Samples for InstanceState Change from NOT_ALIVE_NO_WRITERS to ALIVE

3 posts / 0 new
Last post
Offline
Last seen: 5 years 6 months ago
Joined: 10/29/2015
Posts: 12
Samples for InstanceState Change from NOT_ALIVE_NO_WRITERS to ALIVE

Hi everyone,

I'm currently experimenting with the following situation:

  • keyed topic, Reliable, TransientLocal
  • Keep All History on DataWriter side, Keep Last 2 on DataReader side
  • A single DataWriter on one host, a single DataReader on another
  • I always take() all samples from the DataReader

I go through the following steps:

  • Start reader program, writer is running on other host
  • I receive a number of samples for different instances from the writer
  • I then pull my network cable
  • After the default liveliness timeout, I receive a single invalid sample for each instance indicating the new InstanceState not_alive_no_writers (as expected)
  • I then plug the cable back in
  • Almost immediately I see the liveliness change for the DataReader in general
  • I do not receive any samples, valid or invalid, showing that the aforementioned instances have gone back to InstanceState alive
  • If I let the writer republish a sample for one of the instances, I see that the reader receives it (and then considers the sample to be alive again). It still does not receive any samples for the other instances, so I have to assume they are still not alive (even though they shoud be).
  • If I restart my reader program, it finds the writer as expected and gets all samples again.

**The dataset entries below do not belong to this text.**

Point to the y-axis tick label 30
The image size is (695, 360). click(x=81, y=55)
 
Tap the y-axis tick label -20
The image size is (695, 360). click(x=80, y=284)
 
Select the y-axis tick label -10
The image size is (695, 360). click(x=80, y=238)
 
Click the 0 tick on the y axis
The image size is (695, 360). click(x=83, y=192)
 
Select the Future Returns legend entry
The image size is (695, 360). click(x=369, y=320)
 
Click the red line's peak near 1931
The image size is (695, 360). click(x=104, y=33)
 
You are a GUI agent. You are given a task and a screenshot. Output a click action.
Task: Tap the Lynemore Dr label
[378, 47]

What is the reason I get an invalid sample when the instance goes from alive to not_alive_no_writers, but I do not get a sample when it goes back the other way? Is that a bug of some sort in RTI DDS v5.2.0, or am I misunderstanding something?

Note that I cannot use read() instead of take(). That means I apparently have no means of finding out whether my instances have come back alive. There doesn't seem to be any way to find out an instance's InstanceState from a DataReader when I have nothing but its InstanceHandle. Or is there?

Thanks and best regards,

Jan

Offline
Last seen: 3 months 6 days ago
Joined: 02/11/2016
Posts: 144

Hello,

This is the intentional behavior, although it repeatedly has customers surprised.

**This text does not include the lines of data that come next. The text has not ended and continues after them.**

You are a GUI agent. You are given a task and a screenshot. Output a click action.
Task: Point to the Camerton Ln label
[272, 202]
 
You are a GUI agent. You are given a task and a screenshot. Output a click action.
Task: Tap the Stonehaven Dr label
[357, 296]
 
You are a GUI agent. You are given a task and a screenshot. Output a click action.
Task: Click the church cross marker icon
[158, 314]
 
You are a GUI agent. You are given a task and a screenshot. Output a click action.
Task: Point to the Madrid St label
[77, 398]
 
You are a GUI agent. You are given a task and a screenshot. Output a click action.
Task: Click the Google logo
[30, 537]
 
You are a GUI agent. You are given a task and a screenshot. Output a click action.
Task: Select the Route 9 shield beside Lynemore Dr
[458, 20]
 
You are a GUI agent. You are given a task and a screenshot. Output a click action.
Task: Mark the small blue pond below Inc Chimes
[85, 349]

When the writer updates an instance it actually sends a sample belonging to that instance, with each sample having a unique sequence number (allowing rti to maintain order of delivery and detect gaps).

Each sample is received by the data reader and then passed to the application (this happens once, regardless of [possible] duplicates of a specific sample being received).

When the network cable is pulled out, the reader detects this and since the instances are only held by the writer that went "missing" they are moved to the not alive no readers state.

 

When the network cable is plugged back we have to appreciate the fact that all of the samples of that writer were already sent by the writer, received by the reader, and passed on to the application.

Since we don't want the same sample being sent to the application twice, it's not.

 

One way to reduce the likelihood of this scenario is to use persistence service (or a similar solution) to maintain the liveliness of the instances even when their original writer is some how "disconnected" temporarily from the network.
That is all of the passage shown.